Os Pensamentos Íntimos de Um Homem Condenado
Giordano era dilacerado pela dúvida entre confessar seu crime de heresia ao representante do Santo Ofício ou ser levado à pira e morrer carbonizado perante a multidão enlouquecida na praça. O italiano ouvia gritos esparsos e estremeceu, sentindo um misto de pânico por seu destino e desprezo pelos tipos animalescos que urravam e relinchavam lá fora, completos ignorantes de sua nobre busca pela gênese de todas as Verdades e da própria estrutura da gaiola dourada em que viviam e eram mantidos a muito custo por uma aristocracia corrupta e uma entidade religiosa que de sacra, continha apenas o nome.

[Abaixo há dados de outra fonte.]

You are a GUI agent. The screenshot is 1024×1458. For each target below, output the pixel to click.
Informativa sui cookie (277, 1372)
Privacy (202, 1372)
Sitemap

Giordano sempre odiara o povo, não sem razão. Aqueles bastardos celebrariam sua morte. Ele seria atirado às feras, transformado no mártir de uma causa sórdida e em pecador de um crime que não cometeu. E tudo porque ele ousara folhear um livro. O temor de Giordano lentamente deu lugar à histeria e ele se viu gargalhando enquanto respondia ao representante que fosse se foder. Durante toda sua vida, o italiano fora educado para buscar o conhecimento. Agora que ele se encontrava às portas da morte, após ter ascendido ao mais elevado grau de consciência a que um homem de sua época poderia aspirar e descoberto a fonte de todo conhecimento cristão, o conhecimento que permeava o seu mundo e o de milhões de homens e mulheres, dentro e fora da Itália e nos confins da Europa, ele seria condenado? Condenado por exercer o ofício ao qual ele fora treinado desde que aprendeu a ler e a escrever, e por cujo não cumprimento ele recebera os piores castigos? Às favas com aqueles malditos padres, bispos e cardeais. Às favas com o Papa! Giordano era livre! Não por ser um homem independente e integrado à sociedade civil de sua época; mas por deter a maior independência que um homem jamais poderia deter: o conhecimento verdadeiro da natureza de seu mundo e da gênese do pensamento cristão, que tanto cerceava a liberdade de pensamento.